Task statement: Copy the records word for word, starting at the line containing "Click the change view layout icon" and ending with the last of the records, both ends included. Omit the pictures from your answer.

Extracted data:

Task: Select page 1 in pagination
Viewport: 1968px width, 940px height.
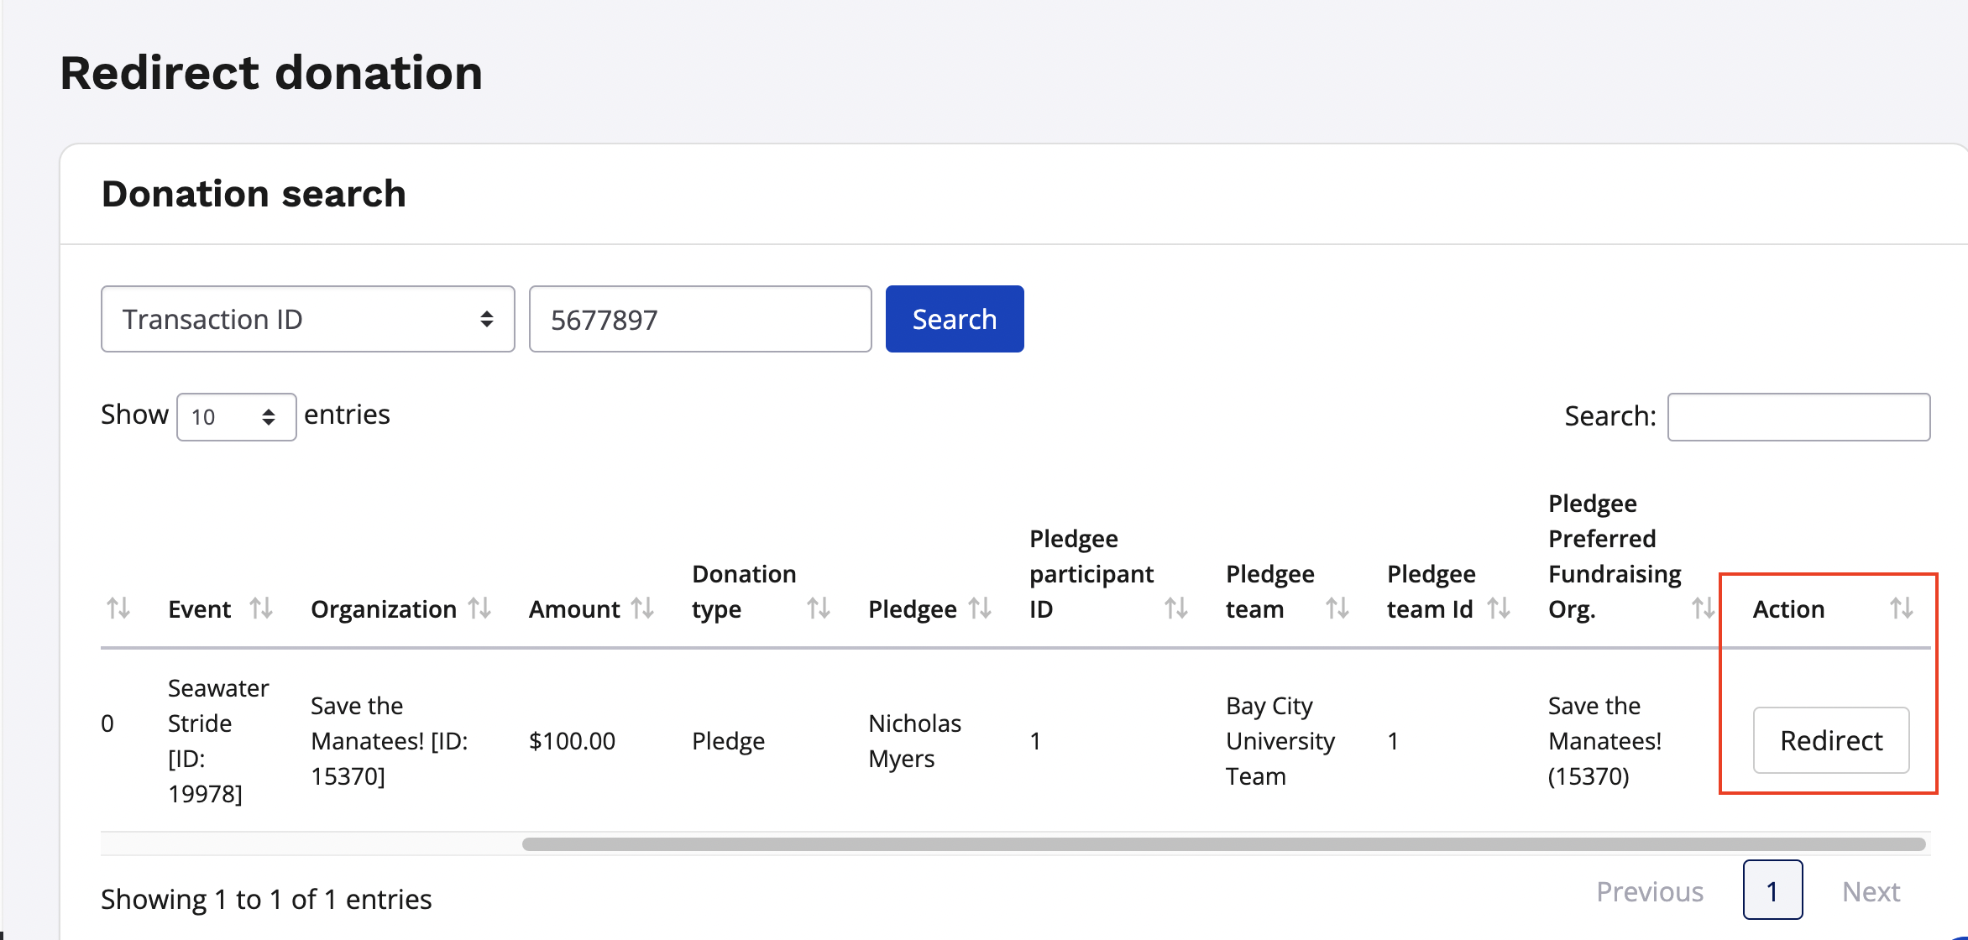Action: (x=1772, y=890)
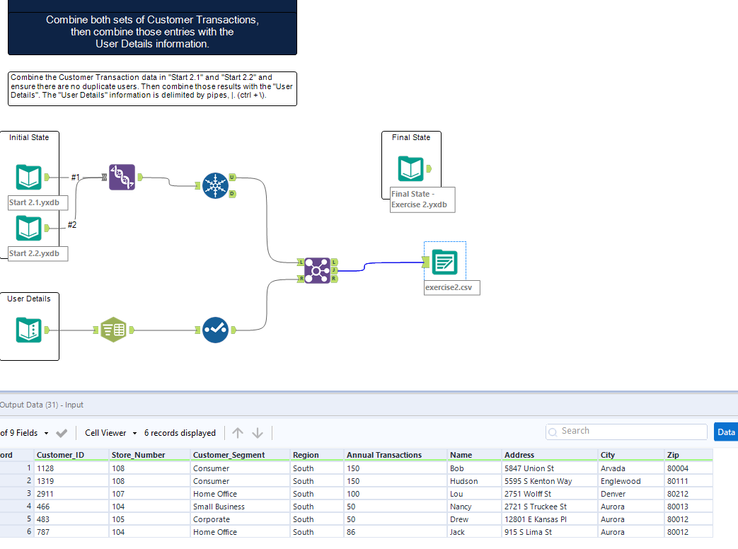Click inside the Search box
The image size is (738, 549).
(625, 431)
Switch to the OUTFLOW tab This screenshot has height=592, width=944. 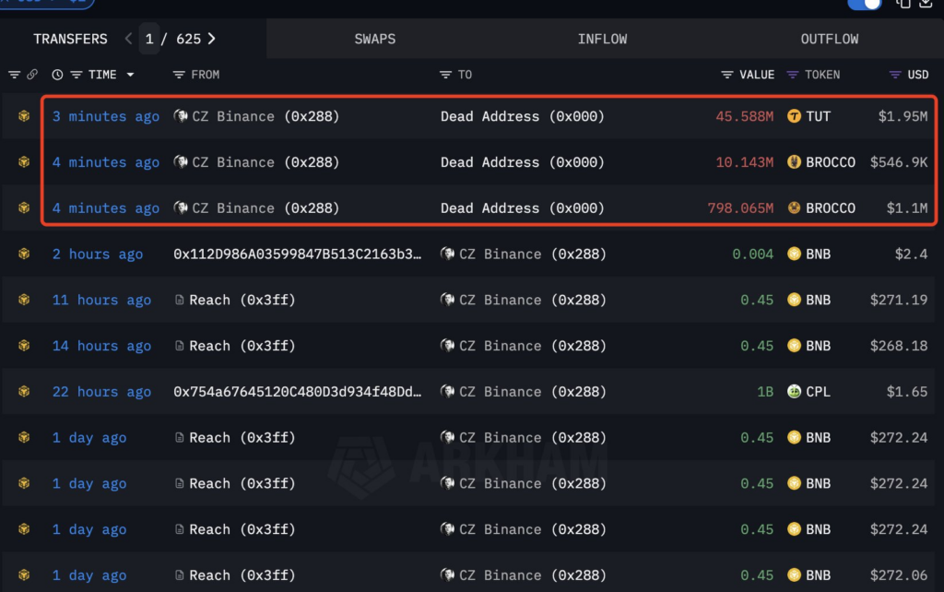click(829, 39)
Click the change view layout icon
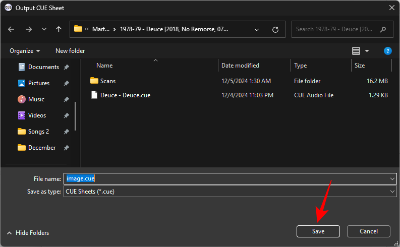400x247 pixels. coord(356,51)
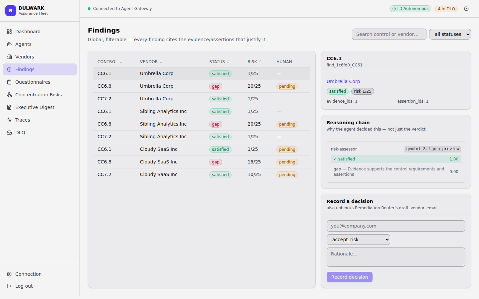Click the Agents robot icon

coord(9,44)
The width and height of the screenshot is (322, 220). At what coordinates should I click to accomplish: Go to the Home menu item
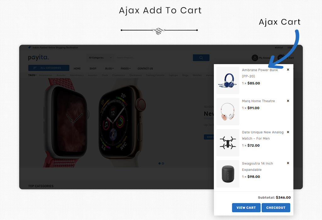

Solved exercise:
Click the change view layout icon
400x247 pixels. coord(356,51)
Click the Agents robot icon

coord(9,44)
The width and height of the screenshot is (322, 220). At what coordinates should I click to accomplish: Go to the Home menu item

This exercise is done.